We will learn to work with strings. For this we will analyse one of my favorite books: George Orwell’s 1984.
- Objectives: Learn string handling, e.g. functions grep(), gsub(), nchar(), strsplit(), and many more
- Requirements: None
Import
Luckily this book is available for download. The link is stored in variable “url” and the text is downloaded with readLines() and save in “text_1984”.
url <- "http://gutenberg.net.au/ebooks01/0100021.txt"
text_1984 <- readLines(url)
Filtering
The book has some overhead: introductory text at the beginning and some appendix at the end. We want to analyse the pure book, so we filter the text to its core.
text_1984_filt <- text_1984[47: length(text_1984)]
text_1984_filt <- text_1984_filt[1:9865]
What structure does this object have?
str(text_1984_filt)
## chr [1:9865] "PART ONE" "" "" "" "Chapter 1" "" "" "" ...
It is a character vector with 9865 elements. There is just one problem. Some elements contain several words, some don’t contain a single word. Our aim is to have a vector with a single word as each element.
Concatenation with paste()
First, we collapse this vector to one single string. This can be done with paste() function. Separators are blank signs between the words. In a second step we modify all letters to lower letters with tolower().
# collapse to a single string
text_1984_one_single_string <- paste(text_1984_filt, collapse = " ")
text_1984_one_single_string <- tolower(text_1984_one_single_string)
Separate a String with strsplit()
Now we create the character vector with single words. We can use strsplit() and split at each blank sign “ ”. The result is a list with one element. We access this element with “[[1]]”.
# separate each word
text_1984_separate_words <- strsplit(x = text_1984_one_single_string, split = " ")[[1]]

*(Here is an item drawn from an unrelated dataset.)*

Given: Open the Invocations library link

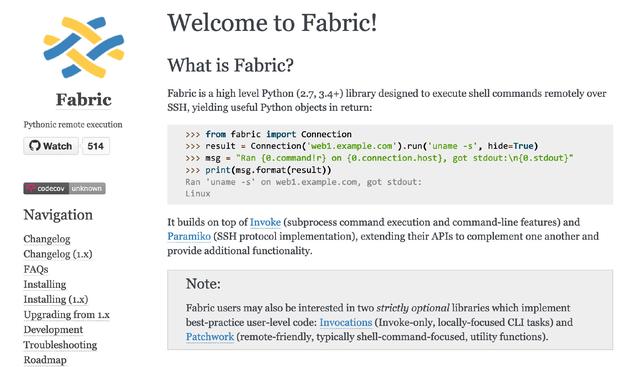Looking at the screenshot, I should 346,322.
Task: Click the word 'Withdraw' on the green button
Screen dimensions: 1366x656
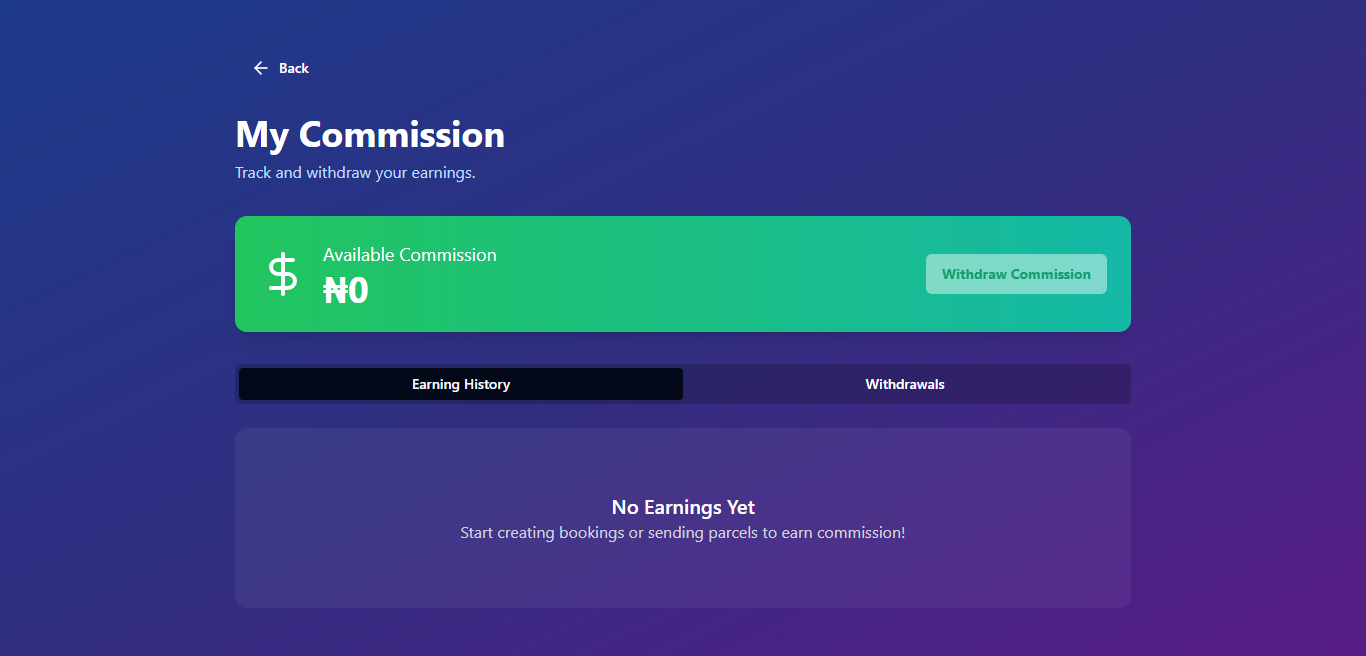Action: pyautogui.click(x=974, y=274)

head(text_1984_separate_words, n=10)
## [1] "part" "one" "" "" "" "chapter" "1" ## [8] "" "" ""
This looks as desired.
Finding Patterns with grep()
Are there numbers in the text? We will find out with grep(). grep() searches for matches within the text.
But how can we define all numbers? The easy way is to run grep() with parameter “0”, “1”, “2”, … But this takes quite some effort and contradicts DRY (don’t repeat yourself principle).

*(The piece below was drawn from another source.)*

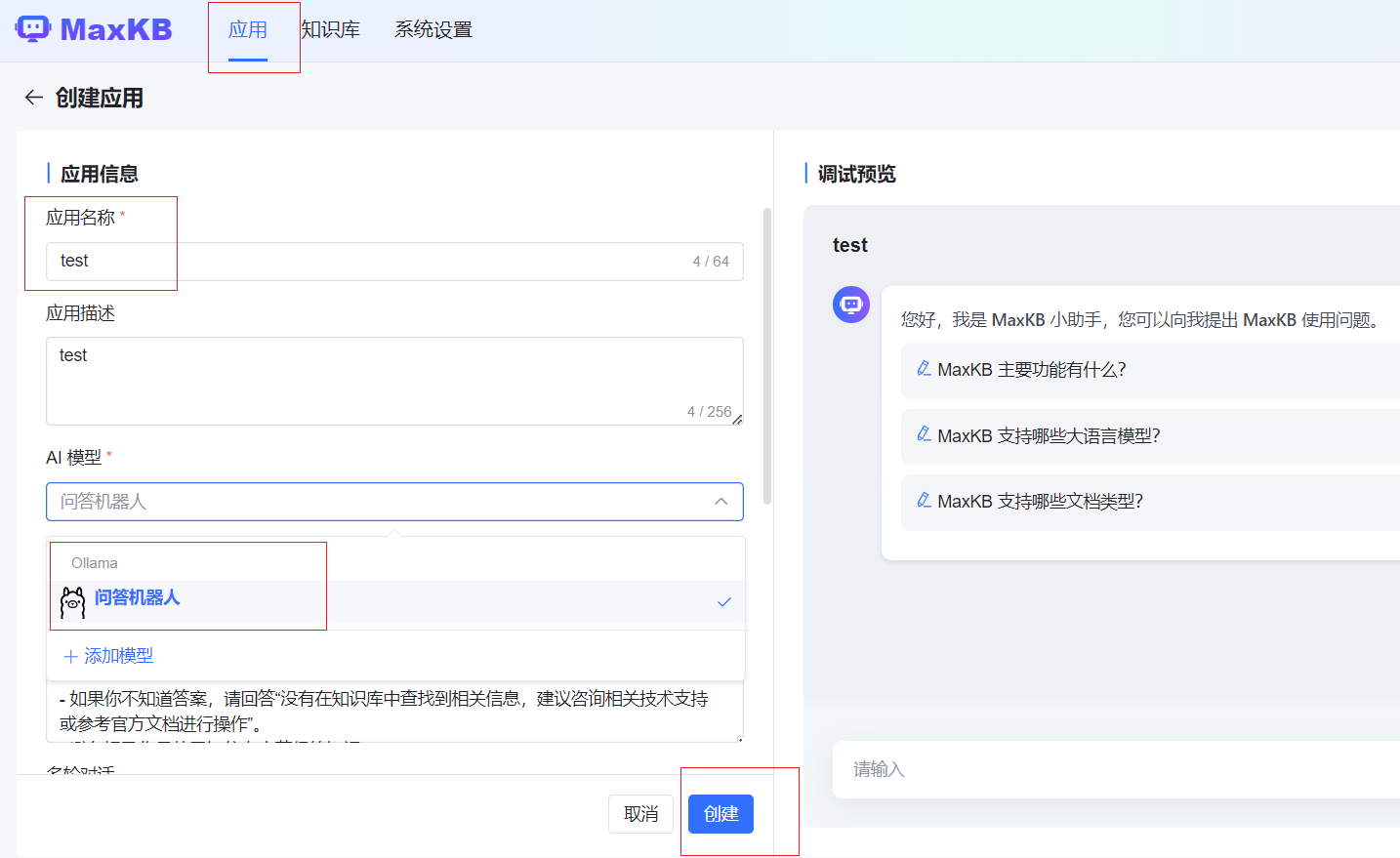1400x858 pixels.
Task: Select the 应用 tab
Action: [252, 30]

There is a better way. You can use “[0-9]” for all numbers from 0 to 9. This is a regular expression. Regular expressions are extremely powerful. Some links are shown at the end of this article.
head(grep("[0-9]", text_1984_separate_words, value = T))

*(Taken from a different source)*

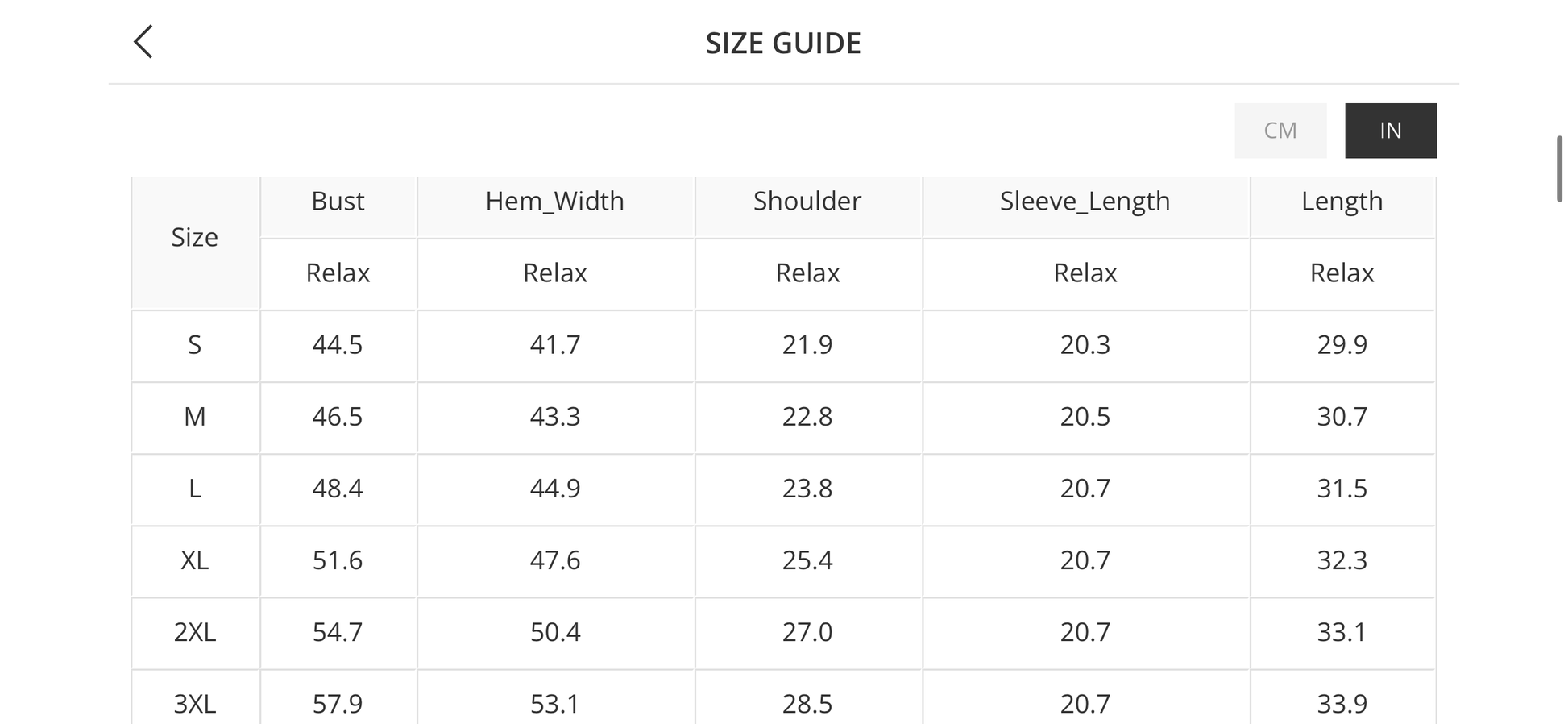Viewport: 1568px width, 724px height.
Task: Select the 3XL size row label
Action: coord(194,704)
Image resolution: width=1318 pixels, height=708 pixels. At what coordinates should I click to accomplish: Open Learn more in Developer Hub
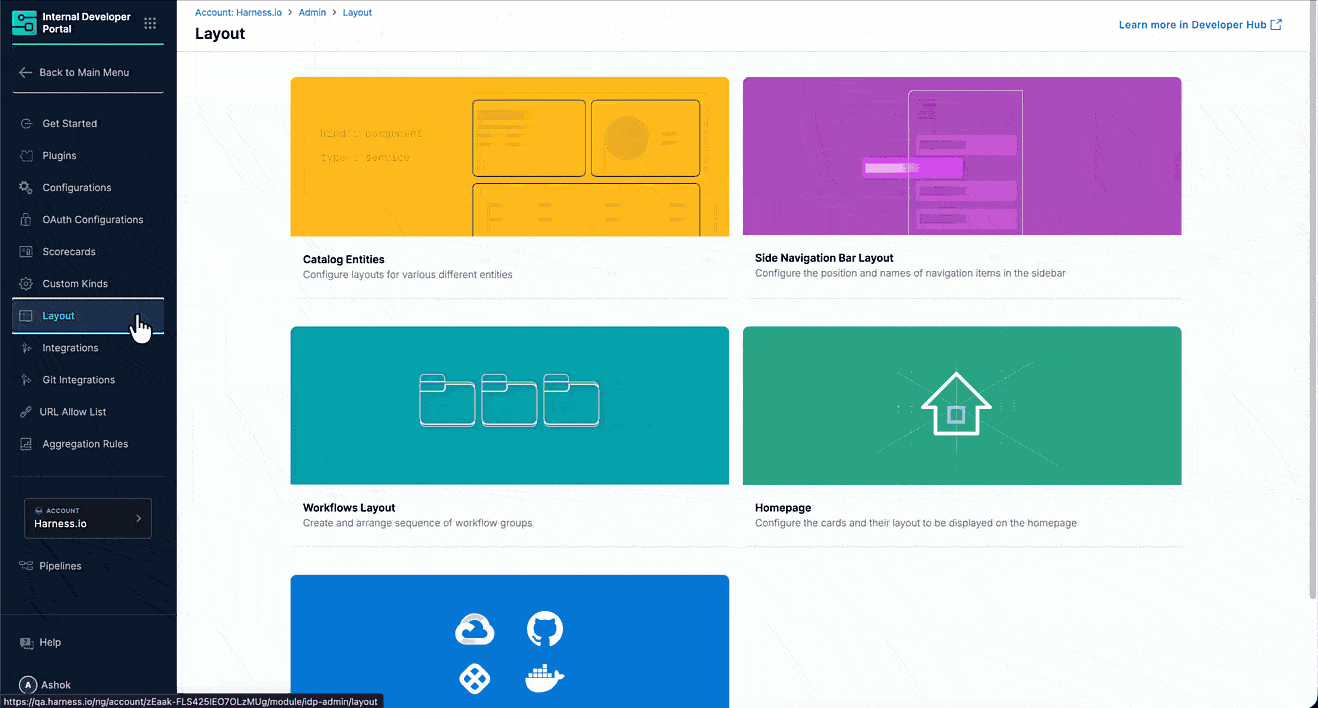pos(1192,24)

## [1] "1" "300" "4th," "1984." "1984." "1944"
We can use this regular expression to remove numbers and hyphens
# delete numbers
text_1984_separate_words <- gsub("[0-9]", "", text_1984_separate_words)
# delete hyphens
text_1984_separate_words <- gsub("-", " ", text_1984_separate_words)
head(text_1984_separate_words)
## [1] "part" "one" "" "" "" "chapter"
Detect Empty Words with nchar()
There are still empty elements, which we will delete in the next step. Empty element have zero characters, which we can find out with nchar(). so we filter for nchar() > 0.
# delete empty words
text_1984_separate_words <- text_1984_separate_words[nchar(text_1984_separate_words) > 0]
Characters Occurances
The main characters are “Winston”, “Julia”, “O’Brien” and of in a way “big brother”. with table() the number of occurances are shown. We concentrate on the main characters and filter for them with”[ ]“.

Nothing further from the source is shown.